Stored records:
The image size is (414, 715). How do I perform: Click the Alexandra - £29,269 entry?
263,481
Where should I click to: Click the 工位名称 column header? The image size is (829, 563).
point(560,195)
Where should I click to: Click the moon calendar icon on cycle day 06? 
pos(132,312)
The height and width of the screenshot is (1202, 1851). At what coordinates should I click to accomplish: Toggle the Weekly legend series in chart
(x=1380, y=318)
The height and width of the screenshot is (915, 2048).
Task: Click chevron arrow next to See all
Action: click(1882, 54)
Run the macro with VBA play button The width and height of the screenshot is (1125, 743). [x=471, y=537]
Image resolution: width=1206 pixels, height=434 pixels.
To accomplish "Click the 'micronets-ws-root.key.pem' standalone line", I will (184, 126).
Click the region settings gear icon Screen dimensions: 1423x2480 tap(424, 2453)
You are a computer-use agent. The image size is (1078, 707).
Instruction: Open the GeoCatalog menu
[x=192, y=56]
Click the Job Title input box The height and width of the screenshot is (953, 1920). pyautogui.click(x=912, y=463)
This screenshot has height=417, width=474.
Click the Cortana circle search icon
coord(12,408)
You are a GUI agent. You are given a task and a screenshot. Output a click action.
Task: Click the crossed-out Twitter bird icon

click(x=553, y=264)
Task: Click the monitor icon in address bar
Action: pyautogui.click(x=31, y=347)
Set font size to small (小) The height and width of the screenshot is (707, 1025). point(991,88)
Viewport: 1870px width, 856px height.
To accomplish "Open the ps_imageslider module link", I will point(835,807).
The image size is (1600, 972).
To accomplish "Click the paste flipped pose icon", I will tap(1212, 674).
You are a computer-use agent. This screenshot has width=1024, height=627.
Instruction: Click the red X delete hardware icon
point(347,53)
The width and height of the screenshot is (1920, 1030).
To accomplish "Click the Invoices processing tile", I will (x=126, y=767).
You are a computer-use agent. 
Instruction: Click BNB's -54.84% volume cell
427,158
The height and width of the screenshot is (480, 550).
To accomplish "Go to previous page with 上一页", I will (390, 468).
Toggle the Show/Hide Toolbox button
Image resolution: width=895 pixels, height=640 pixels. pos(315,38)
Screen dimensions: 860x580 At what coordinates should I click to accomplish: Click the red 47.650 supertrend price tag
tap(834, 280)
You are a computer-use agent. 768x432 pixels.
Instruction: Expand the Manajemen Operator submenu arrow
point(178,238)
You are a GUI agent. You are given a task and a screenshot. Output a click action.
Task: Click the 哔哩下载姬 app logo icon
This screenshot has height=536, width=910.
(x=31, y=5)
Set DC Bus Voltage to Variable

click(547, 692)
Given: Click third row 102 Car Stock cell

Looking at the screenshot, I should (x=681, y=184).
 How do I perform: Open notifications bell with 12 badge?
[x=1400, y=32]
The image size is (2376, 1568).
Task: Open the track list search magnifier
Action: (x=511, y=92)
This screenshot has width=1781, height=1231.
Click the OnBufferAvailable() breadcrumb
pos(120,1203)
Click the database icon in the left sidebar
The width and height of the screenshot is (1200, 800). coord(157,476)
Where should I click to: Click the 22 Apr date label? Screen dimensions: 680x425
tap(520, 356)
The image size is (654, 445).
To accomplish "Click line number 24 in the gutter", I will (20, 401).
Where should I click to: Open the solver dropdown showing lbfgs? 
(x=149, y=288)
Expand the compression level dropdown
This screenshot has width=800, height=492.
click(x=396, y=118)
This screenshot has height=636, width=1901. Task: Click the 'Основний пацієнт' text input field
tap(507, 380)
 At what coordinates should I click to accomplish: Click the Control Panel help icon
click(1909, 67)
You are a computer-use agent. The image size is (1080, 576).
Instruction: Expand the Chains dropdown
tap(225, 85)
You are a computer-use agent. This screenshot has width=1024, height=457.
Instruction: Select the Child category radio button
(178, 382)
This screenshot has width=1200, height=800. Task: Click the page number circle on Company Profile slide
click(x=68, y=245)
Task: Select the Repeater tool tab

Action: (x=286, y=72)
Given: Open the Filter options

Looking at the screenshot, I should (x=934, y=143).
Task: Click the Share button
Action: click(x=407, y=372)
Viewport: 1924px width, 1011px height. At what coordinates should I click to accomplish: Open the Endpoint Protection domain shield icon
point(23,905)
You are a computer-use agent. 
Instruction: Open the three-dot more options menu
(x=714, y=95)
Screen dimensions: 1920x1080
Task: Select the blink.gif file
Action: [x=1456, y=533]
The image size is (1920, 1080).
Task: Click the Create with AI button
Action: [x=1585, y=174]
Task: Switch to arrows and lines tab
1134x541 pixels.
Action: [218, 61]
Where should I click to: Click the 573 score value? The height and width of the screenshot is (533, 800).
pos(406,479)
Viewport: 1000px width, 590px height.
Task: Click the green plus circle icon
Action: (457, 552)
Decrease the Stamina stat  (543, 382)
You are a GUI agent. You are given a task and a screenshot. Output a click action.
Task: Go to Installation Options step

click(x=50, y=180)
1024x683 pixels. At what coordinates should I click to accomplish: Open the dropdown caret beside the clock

Written problem: Give back every line of the data above word for word, leaving nothing out and adding nothing.

Finished task:
The image size is (414, 715). How do I perform: Click the Alexandra - £29,269 entry?
263,481
Where should I click to: Click the 工位名称 column header? The image size is (829, 563).
point(560,195)
Where should I click to: Click the moon calendar icon on cycle day 06? 
pos(132,312)
The height and width of the screenshot is (1202, 1851). At what coordinates should I click to accomplish: Toggle the Weekly legend series in chart
(x=1380, y=318)
The height and width of the screenshot is (915, 2048).
Task: Click chevron arrow next to See all
Action: click(1882, 54)
Run the macro with VBA play button The width and height of the screenshot is (1125, 743). [x=471, y=537]
Image resolution: width=1206 pixels, height=434 pixels.
To accomplish "Click the 'micronets-ws-root.key.pem' standalone line", I will (184, 126).
Click the region settings gear icon Screen dimensions: 1423x2480 tap(424, 2453)
You are a computer-use agent. The image size is (1078, 707).
Instruction: Open the GeoCatalog menu
[x=192, y=56]
Click the Job Title input box The height and width of the screenshot is (953, 1920). pyautogui.click(x=912, y=463)
This screenshot has height=417, width=474.
Click the Cortana circle search icon
coord(12,408)
You are a GUI agent. You are given a task and a screenshot. Output a click action.
Task: Click the crossed-out Twitter bird icon

click(x=553, y=264)
Task: Click the monitor icon in address bar
Action: pyautogui.click(x=31, y=347)
Set font size to small (小) The height and width of the screenshot is (707, 1025). point(991,88)
Viewport: 1870px width, 856px height.
To accomplish "Open the ps_imageslider module link", I will point(835,807).
The image size is (1600, 972).
To accomplish "Click the paste flipped pose icon", I will tap(1212, 674).
You are a computer-use agent. This screenshot has width=1024, height=627.
Instruction: Click the red X delete hardware icon
point(347,53)
The width and height of the screenshot is (1920, 1030).
To accomplish "Click the Invoices processing tile", I will (x=126, y=767).
You are a computer-use agent. 
Instruction: Click BNB's -54.84% volume cell
427,158
The height and width of the screenshot is (480, 550).
To accomplish "Go to previous page with 上一页", I will (390, 468).
Toggle the Show/Hide Toolbox button
Image resolution: width=895 pixels, height=640 pixels. pos(315,38)
Screen dimensions: 860x580 At what coordinates should I click to accomplish: Click the red 47.650 supertrend price tag
tap(834, 280)
You are a computer-use agent. 768x432 pixels.
Instruction: Expand the Manajemen Operator submenu arrow
point(178,238)
You are a GUI agent. You are given a task and a screenshot. Output a click action.
Task: Click the 哔哩下载姬 app logo icon
This screenshot has height=536, width=910.
(x=31, y=5)
Set DC Bus Voltage to Variable

click(547, 692)
Given: Click third row 102 Car Stock cell

Looking at the screenshot, I should (x=681, y=184).
 How do I perform: Open notifications bell with 12 badge?
[x=1400, y=32]
The image size is (2376, 1568).
Task: Open the track list search magnifier
Action: (x=511, y=92)
This screenshot has width=1781, height=1231.
Click the OnBufferAvailable() breadcrumb
pos(120,1203)
Click the database icon in the left sidebar
The width and height of the screenshot is (1200, 800). coord(157,476)
Where should I click to: Click the 22 Apr date label? Screen dimensions: 680x425
tap(520, 356)
The image size is (654, 445).
To accomplish "Click line number 24 in the gutter", I will (20, 401).
Where should I click to: Open the solver dropdown showing lbfgs? 
(x=149, y=288)
Expand the compression level dropdown
This screenshot has width=800, height=492.
click(x=396, y=118)
This screenshot has height=636, width=1901. Task: Click the 'Основний пацієнт' text input field
tap(507, 380)
 At what coordinates should I click to accomplish: Click the Control Panel help icon
click(1909, 67)
You are a computer-use agent. The image size is (1080, 576).
Instruction: Expand the Chains dropdown
tap(225, 85)
You are a computer-use agent. This screenshot has width=1024, height=457.
Instruction: Select the Child category radio button
(178, 382)
This screenshot has width=1200, height=800. Task: Click the page number circle on Company Profile slide
click(x=68, y=245)
Task: Select the Repeater tool tab

Action: (x=286, y=72)
Given: Open the Filter options

Looking at the screenshot, I should (x=934, y=143).
Task: Click the Share button
Action: click(x=407, y=372)
Viewport: 1924px width, 1011px height. At what coordinates should I click to accomplish: Open the Endpoint Protection domain shield icon
point(23,905)
You are a computer-use agent. 
Instruction: Open the three-dot more options menu
(x=714, y=95)
Screen dimensions: 1920x1080
Task: Select the blink.gif file
Action: [x=1456, y=533]
The image size is (1920, 1080).
Task: Click the Create with AI button
Action: [x=1585, y=174]
Task: Switch to arrows and lines tab
1134x541 pixels.
Action: [218, 61]
Where should I click to: Click the 573 score value? The height and width of the screenshot is (533, 800).
pos(406,479)
Viewport: 1000px width, 590px height.
Task: Click the green plus circle icon
Action: (457, 552)
Decrease the Stamina stat  (543, 382)
You are a GUI agent. You are given a task and a screenshot. Output a click action.
Task: Go to Installation Options step

click(x=50, y=180)
1024x683 pixels. At what coordinates should I click to accomplish: Open the dropdown caret beside the clock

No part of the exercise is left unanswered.